**Exercise passage**
————————

Plants generally like either “FULL SUN” (at least 4 hours a day); “PART SHADE” (either filtered or afternoon shade during the heat of the day); or ”SHADE” pretty much all day (especially during the “burning sun” hours).

WATERING is best done in the early morning for several reasons:

  1. It ensures that the plants actually have the water during the heat of the day when they most need it; and so alleviates stress which invites disease.
  2. It ensures that they are going into the cool of the night dried off instead of damp and prone to mildew.
  3. It makes them much less inviting to snails and slugs when they are not wet at night.

WATERING is also best done THOROUGHLY (3-4 times in a row, and allowing enough time for each dose to soak in); and LESS OFTEN (perhaps twice a week, depending on the weather: less in the winter, more when it is very hot and dry). A good rule of Finger/ thumb is: before watering, stick you finger in the soil (3 inches deep), and IF THE SOIL IS WET: DON’T WATER IT!! Most domestic plants die from over zealous/nervous over watering. Make time in your mornings to be with your plants, giving them each the loving attention you would your child, so that you really get a feel for how it is feeling regarding soil, water, heat, sun, fertilizer, wind, bugs, etc. I guarantee the time you spend with the plants will improve your day! It is really great to start the day in a peaceful and tranquil way. You will find that you have more time if you do it, than you have when you don’t. This is why we have plants; this is how they heal us; and this is how we tend our “garden.”

Pay attention to the nighttime temperatures: TROPICAL AND SUBTROPICAL PLANTS DON’T LIKE COLD FEET! When nights get cold, it is best to either put them under a cover, or bring them inside.

Tropical plants also generally require HUMIDITY (what we don’t have here in California). Therefore, it is helpful if they can be placed in a location of afternoon shade, and surrounded by lots of water loving foliage plants that hold and give off lots of humidity.

————————

**Dataset extract**
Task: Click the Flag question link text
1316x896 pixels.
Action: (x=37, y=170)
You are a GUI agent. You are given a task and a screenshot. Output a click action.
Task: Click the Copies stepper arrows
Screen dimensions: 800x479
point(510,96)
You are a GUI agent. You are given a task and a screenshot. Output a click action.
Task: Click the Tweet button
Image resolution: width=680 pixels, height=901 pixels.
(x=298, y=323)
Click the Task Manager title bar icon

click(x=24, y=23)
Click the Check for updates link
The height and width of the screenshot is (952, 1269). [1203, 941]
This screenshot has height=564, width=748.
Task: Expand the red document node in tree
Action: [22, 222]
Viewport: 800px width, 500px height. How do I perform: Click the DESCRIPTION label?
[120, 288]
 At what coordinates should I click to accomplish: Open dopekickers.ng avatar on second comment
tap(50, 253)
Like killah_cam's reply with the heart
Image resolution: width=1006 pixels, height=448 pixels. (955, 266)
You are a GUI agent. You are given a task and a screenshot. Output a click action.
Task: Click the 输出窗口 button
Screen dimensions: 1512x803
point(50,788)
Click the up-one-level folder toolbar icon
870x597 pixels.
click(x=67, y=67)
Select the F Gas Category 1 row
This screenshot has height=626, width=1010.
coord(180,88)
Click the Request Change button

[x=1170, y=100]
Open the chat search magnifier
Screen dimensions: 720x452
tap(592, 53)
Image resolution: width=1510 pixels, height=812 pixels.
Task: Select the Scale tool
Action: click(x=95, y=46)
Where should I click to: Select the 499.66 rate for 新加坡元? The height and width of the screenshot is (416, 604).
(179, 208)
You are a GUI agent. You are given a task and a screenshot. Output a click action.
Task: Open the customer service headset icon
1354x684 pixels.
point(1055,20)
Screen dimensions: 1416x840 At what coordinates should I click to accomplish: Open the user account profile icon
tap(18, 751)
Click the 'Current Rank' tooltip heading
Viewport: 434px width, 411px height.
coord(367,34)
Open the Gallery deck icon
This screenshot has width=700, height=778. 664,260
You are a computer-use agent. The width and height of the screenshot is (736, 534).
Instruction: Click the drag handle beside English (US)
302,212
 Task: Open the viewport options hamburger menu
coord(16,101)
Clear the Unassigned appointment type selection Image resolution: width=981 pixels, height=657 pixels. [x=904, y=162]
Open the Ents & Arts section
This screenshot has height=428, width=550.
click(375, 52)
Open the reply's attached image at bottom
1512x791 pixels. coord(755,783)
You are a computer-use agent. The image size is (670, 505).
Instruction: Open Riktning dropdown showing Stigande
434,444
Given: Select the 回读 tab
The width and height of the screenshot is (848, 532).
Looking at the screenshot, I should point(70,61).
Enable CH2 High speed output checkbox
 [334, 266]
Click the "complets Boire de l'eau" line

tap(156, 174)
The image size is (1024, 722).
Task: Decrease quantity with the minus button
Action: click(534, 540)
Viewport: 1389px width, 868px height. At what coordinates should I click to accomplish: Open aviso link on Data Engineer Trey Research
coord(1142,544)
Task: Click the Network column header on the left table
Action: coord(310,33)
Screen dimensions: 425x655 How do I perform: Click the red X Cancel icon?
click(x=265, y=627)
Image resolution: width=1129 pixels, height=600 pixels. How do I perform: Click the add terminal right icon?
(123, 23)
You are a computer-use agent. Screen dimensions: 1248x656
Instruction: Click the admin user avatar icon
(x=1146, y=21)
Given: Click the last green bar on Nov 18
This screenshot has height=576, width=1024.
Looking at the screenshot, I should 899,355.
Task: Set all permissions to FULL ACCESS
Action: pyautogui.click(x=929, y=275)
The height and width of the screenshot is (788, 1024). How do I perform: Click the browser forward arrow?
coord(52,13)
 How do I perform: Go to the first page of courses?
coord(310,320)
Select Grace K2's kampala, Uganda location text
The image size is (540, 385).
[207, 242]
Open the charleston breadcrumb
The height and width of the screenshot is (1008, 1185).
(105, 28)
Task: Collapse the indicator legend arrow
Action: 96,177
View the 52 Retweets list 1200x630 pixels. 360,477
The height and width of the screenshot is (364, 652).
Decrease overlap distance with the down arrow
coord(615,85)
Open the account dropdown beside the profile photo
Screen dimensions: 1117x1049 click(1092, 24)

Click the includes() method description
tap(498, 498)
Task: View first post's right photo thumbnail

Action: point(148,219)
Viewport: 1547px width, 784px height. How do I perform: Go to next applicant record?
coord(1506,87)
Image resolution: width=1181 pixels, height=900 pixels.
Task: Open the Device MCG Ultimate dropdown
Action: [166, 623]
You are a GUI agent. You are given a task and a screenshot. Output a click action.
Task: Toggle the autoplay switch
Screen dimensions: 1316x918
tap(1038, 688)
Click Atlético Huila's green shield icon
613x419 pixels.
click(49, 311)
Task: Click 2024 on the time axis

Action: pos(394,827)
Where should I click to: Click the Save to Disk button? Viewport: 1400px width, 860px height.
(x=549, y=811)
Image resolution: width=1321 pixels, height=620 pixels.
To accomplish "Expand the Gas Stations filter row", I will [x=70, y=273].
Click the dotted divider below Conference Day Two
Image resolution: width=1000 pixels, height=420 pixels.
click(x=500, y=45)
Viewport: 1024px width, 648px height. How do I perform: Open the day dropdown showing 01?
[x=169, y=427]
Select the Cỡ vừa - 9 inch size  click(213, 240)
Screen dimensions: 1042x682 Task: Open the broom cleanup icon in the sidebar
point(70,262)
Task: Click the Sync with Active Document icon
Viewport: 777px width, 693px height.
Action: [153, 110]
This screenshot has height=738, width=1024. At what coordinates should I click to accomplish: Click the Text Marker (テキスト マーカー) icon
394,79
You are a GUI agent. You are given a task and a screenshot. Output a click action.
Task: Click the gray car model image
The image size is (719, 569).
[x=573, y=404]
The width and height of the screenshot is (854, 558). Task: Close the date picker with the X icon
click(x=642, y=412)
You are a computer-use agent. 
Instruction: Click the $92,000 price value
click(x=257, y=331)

————————

**What you have to do**
Reproduce the portion of the plant care text starting at "Pay attention to" and ending at "lots of humidity.".

**Reply**
Pay attention to the nighttime temperatures: TROPICAL AND SUBTROPICAL PLANTS DON’T LIKE COLD FEET! When nights get cold, it is best to either put them under a cover, or bring them inside.

Tropical plants also generally require HUMIDITY (what we don’t have here in California). Therefore, it is helpful if they can be placed in a location of afternoon shade, and surrounded by lots of water loving foliage plants that hold and give off lots of humidity.